Using a Self-Directed IRA opens up the possibility of investing in a wide variety of assets. One investment that IRA investors can reach: tax liens. But what are tax liens, how do they work, and how might they fit within a retirement investment strategy? Here’s what you will need to know to use this unconventional investment to your advantage.
What is a Tax Lien?
It all starts with the owner of a piece of real estate. When this owner fails to pay his or her taxes on the property, the government can then put a lien on the land, which is a legal claim against this land. This property cannot be sold until the outstanding debt is paid.
An investor with some money can, however, purchase a tax lien. According to some data, 2017 saw some $14 billion in property taxes unpaid, showing just how big the tax lien market can be. According to the data, about one third of that money went to private investors who realized that there is potential for making money in properties with tax liens.
Why does this benefit governments? Because the government is simply looking to collect money on the taxes owed; if a private investor can make that happen by selling the tax lien, then it’s a win for the government, which otherwise might never have gotten paid the taxes it was owed.
But what we are concerned about here is the investment potential. So that leads us to the next question: how do investors make money on this?

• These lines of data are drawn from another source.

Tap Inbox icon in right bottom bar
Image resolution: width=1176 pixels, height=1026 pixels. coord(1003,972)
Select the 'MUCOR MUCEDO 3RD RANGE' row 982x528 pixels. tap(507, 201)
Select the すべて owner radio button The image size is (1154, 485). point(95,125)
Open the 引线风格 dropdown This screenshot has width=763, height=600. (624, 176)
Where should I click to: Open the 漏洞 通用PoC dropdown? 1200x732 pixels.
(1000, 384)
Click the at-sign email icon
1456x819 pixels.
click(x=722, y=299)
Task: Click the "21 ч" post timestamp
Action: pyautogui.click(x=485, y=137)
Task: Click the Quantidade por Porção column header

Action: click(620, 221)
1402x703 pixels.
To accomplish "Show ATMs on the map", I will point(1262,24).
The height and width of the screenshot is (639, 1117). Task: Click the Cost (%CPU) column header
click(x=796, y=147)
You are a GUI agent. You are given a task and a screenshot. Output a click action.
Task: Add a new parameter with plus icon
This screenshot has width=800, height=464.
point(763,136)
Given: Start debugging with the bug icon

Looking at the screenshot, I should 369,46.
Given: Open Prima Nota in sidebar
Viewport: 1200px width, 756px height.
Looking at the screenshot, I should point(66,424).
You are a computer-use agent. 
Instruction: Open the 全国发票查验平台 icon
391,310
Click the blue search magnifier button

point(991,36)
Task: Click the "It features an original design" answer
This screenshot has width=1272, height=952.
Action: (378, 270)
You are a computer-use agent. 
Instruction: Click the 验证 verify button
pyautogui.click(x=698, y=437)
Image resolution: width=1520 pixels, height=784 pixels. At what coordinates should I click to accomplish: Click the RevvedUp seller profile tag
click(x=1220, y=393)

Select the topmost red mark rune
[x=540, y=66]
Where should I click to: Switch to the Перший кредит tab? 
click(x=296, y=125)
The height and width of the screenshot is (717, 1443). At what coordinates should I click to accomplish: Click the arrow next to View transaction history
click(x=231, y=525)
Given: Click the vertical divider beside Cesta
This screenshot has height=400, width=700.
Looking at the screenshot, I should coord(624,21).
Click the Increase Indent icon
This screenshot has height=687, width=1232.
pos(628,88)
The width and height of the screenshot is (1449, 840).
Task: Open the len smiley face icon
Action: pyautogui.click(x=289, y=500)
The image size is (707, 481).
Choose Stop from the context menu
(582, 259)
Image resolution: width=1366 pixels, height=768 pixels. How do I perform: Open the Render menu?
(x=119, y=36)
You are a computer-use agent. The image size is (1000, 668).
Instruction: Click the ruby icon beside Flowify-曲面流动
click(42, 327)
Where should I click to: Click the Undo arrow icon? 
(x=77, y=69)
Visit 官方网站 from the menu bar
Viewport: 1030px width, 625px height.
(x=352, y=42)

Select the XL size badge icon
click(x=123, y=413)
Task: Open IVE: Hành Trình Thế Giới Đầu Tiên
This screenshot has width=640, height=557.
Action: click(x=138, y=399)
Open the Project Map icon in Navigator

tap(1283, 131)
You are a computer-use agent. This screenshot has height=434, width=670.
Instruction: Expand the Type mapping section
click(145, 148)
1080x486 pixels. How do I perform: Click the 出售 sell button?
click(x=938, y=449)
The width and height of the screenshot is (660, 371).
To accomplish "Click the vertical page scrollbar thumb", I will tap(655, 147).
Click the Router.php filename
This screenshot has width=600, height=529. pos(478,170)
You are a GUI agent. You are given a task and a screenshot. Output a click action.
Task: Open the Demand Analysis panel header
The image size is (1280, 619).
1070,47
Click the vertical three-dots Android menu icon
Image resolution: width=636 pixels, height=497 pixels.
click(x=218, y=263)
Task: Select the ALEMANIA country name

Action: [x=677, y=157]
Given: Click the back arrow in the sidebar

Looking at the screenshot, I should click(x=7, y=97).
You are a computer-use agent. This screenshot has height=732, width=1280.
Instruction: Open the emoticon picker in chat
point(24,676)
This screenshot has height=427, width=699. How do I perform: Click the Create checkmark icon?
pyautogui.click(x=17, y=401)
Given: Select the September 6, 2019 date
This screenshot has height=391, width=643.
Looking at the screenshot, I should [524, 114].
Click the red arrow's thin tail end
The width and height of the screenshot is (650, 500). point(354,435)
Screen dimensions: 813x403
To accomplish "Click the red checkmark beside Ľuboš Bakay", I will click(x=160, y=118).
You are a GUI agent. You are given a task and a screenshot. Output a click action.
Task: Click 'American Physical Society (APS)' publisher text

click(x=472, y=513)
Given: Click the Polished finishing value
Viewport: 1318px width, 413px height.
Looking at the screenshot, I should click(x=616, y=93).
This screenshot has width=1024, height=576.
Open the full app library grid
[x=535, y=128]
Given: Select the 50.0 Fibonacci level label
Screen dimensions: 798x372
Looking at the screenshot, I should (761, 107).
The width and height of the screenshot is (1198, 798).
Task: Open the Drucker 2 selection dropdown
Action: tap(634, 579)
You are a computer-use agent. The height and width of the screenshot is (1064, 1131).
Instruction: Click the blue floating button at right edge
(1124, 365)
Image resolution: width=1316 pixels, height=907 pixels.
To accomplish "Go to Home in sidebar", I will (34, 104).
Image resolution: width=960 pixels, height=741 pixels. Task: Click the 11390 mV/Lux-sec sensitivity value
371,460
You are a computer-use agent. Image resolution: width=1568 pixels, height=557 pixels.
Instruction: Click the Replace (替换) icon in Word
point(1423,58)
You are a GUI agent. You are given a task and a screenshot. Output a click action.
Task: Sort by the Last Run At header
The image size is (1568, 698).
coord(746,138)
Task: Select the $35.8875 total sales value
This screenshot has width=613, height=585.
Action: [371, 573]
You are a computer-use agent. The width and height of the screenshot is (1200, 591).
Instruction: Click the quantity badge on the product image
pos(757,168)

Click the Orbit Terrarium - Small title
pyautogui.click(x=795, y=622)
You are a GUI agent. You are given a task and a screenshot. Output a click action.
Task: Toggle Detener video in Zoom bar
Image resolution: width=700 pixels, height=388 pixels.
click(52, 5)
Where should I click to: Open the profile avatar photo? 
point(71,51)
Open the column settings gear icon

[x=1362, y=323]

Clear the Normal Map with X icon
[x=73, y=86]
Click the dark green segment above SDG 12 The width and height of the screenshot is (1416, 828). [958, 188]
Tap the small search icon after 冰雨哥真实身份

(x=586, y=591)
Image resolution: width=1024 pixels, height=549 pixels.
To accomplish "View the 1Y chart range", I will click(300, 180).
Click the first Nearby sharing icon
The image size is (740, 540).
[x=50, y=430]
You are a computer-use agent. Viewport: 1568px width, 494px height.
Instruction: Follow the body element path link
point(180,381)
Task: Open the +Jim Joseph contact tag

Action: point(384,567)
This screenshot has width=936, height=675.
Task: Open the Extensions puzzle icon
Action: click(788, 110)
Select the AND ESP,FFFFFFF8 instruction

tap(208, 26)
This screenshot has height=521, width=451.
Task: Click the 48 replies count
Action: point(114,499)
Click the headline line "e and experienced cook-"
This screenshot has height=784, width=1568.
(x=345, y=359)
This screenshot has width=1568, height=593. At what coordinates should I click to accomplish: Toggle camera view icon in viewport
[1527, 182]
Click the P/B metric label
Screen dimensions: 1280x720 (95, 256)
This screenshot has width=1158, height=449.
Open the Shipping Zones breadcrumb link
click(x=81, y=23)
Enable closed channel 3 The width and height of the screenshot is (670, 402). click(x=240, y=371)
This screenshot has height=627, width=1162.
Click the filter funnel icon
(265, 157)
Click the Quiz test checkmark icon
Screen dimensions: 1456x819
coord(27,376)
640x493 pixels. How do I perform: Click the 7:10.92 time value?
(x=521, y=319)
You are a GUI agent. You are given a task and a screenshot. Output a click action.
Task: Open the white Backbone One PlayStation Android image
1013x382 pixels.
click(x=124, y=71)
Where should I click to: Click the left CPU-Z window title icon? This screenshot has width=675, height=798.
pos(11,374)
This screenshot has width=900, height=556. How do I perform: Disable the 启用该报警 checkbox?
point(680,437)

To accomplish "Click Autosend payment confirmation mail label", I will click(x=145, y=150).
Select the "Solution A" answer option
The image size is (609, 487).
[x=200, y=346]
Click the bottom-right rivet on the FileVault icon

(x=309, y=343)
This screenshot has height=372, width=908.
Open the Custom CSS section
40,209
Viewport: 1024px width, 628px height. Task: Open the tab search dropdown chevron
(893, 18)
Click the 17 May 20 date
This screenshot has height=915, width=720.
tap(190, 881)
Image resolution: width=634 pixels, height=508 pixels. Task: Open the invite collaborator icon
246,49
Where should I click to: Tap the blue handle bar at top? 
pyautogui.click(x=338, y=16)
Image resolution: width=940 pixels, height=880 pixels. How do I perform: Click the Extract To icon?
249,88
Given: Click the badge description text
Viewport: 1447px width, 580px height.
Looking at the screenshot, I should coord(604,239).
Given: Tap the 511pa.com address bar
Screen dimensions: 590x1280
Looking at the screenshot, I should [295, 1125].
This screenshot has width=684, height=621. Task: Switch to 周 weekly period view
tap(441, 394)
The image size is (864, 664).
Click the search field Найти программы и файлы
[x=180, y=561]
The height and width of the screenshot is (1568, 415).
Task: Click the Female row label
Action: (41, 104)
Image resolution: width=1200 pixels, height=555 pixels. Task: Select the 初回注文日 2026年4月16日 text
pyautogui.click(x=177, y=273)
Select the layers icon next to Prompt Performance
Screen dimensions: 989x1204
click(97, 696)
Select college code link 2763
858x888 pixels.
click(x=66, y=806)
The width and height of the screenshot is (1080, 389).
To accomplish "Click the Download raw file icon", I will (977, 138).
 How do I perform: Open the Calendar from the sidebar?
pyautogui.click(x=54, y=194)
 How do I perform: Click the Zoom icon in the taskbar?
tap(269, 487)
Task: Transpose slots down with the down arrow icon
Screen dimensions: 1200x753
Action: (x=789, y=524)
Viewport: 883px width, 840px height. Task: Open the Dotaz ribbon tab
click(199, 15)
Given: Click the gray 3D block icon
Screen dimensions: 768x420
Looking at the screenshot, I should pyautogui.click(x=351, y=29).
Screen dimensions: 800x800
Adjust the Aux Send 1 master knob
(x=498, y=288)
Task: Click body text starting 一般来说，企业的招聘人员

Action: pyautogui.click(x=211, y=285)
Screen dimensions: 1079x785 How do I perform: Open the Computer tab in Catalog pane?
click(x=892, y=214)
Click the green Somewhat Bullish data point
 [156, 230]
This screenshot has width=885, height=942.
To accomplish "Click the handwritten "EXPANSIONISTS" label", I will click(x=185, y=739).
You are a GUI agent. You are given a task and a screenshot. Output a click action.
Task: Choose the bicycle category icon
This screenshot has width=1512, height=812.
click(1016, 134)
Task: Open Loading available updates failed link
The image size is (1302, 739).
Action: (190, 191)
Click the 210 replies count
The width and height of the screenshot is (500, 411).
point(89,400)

Using a Self-Directed IRA to Invest in Tax Liens
Investors who purchase the tax lien then pay back the full amount of the lien to the issuer of the tax lien, usually a local municipality. The owner of the property now owes the investor this money. Typically, that can mean paying an interest rate above 10%, which results in significant returns for the investor. (“Typically,” also means that this can vary on a state-by-state basis, so make sure you know your state’s individual laws regarding these tax liens before you take any action.)
You might wonder why an investor might take on that sort of risk. If the owner of the property cannot pay the taxes, why would they be able to suddenly pay the investor? In actuality, the rates of this are actually quite high, which means a nice return for the investor. If the owner is unable to make these payments, the investor may be able to foreclose on the property, but Investopedia notes that this is a fairly rare occurrence.
Tips for Investing in Tax Liens
With returns that high, it’s easy to see why someone might be interested in adding tax liens to a Self-Directed IRA portfolio. Here are some tips for managing this kind of asset properly:
- Research, research, research. This is the kind of field that you do not want to simply plow into. You want to understand your state’s laws, how the auction process works, as well as your responsibilities as an investor in a tax lien. Knowing all of this beforehand should be considered essential.
- Build some experience in real estate first. If you have no experience in real estate at all, suddenly jumping into the deep end of tax liens can be a bit of overwhelming. It helps to know your way around real estate before you start the process of thinking about tax liens.
With a Self-Directed IRA, the investment value of a tax lien can be a great way to build for retirement. But you need to cover your bases first. Interested in learning more about Self-Directed IRAs? Contact American IRA, LLC at 866-7500-IRA (472) for a free consultation. Download our free guides or visit us online at www.AmericanIRA.com.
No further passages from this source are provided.